Top of DATA
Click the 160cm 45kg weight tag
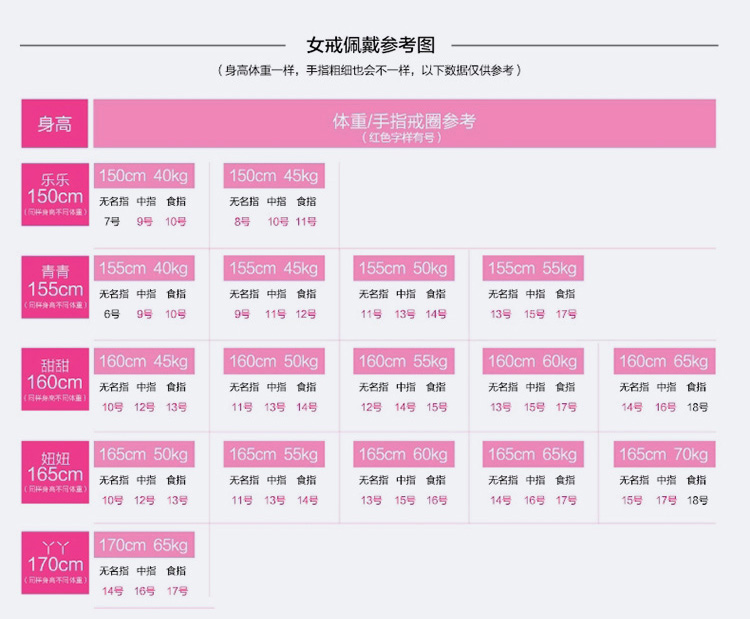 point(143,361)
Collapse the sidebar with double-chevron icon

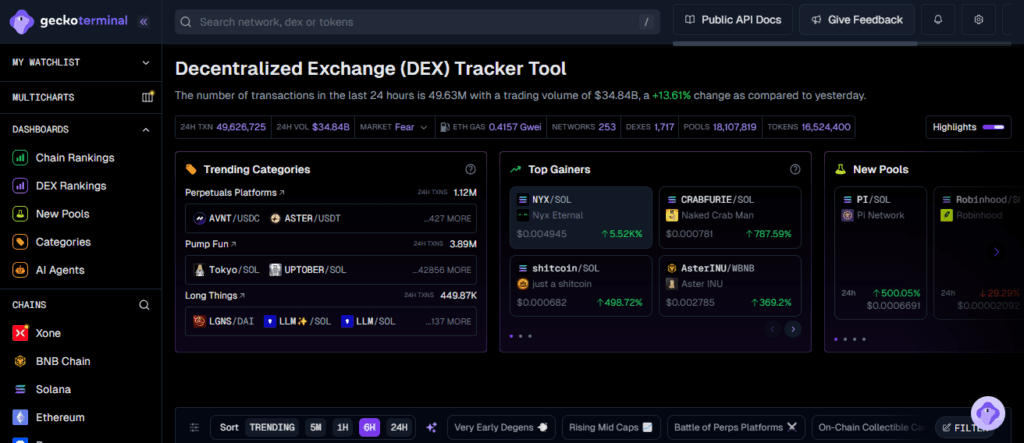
Bottom of DATA
Top of DATA
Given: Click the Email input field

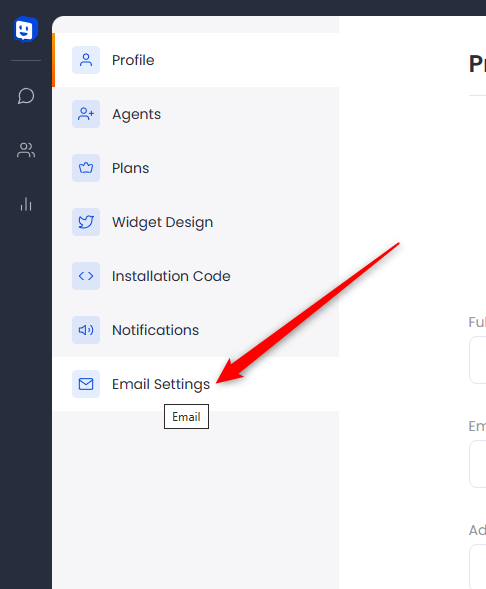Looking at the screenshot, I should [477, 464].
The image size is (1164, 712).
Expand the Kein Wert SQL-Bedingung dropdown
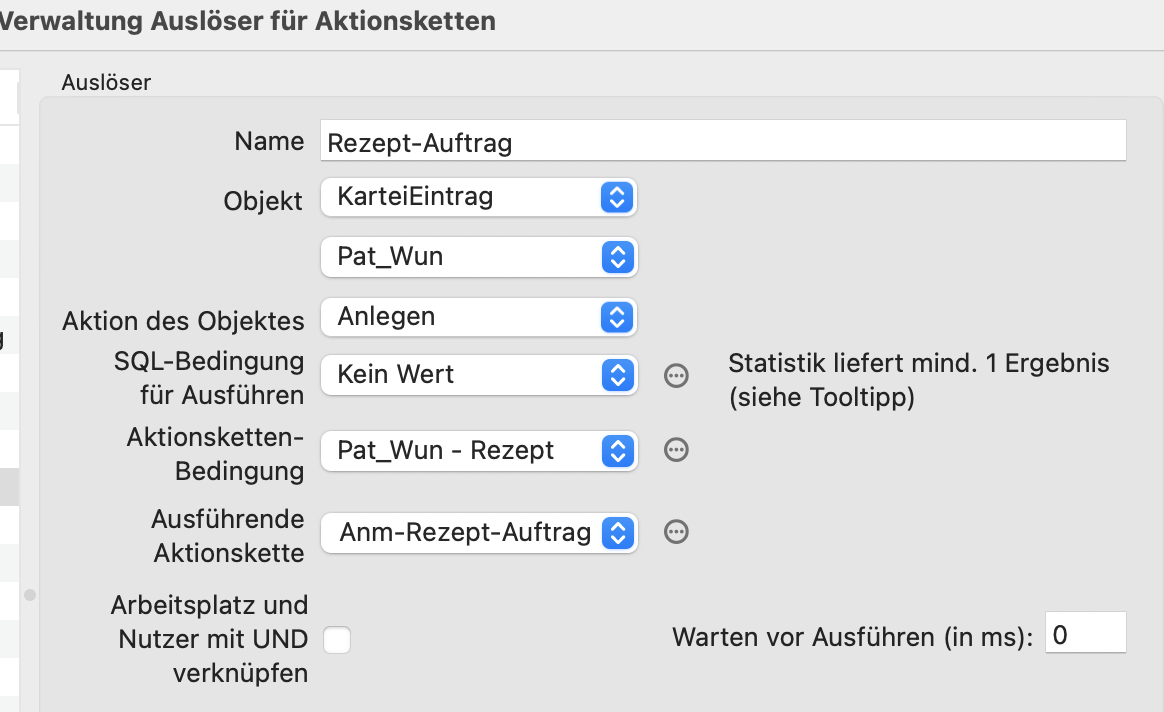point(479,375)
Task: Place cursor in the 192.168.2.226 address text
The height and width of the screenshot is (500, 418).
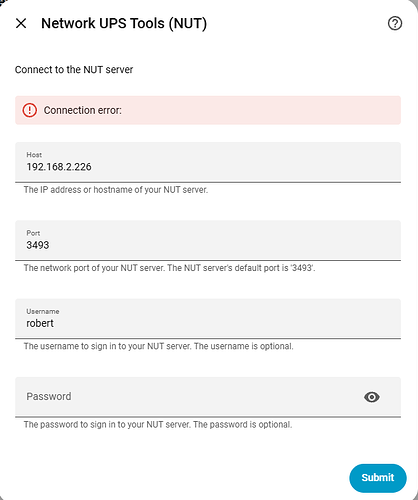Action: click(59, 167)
Bottom of DATA
Top of DATA
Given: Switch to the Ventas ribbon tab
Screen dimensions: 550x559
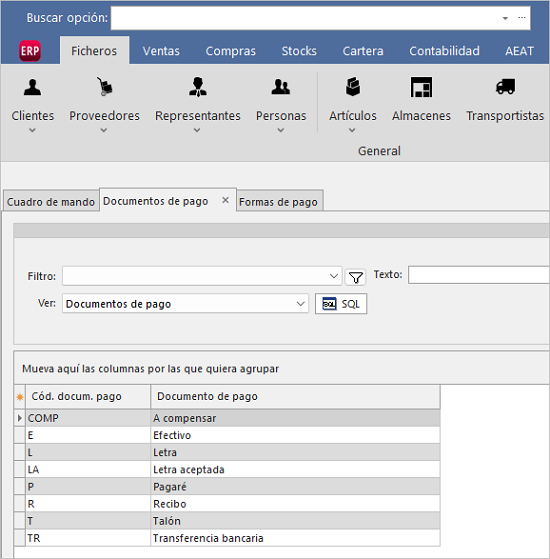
Bottom of DATA
**WHAT THE TASK ASKS**
All pictures are to be skipped. Output, word for word, the lines in the data above starting at the line containing "Click the 160cm 45kg weight tag" and ending at the line containing "Collapse the sidebar with double-chevron icon".

**YOUR SOLUTION**
Click the 160cm 45kg weight tag
 point(143,361)
Collapse the sidebar with double-chevron icon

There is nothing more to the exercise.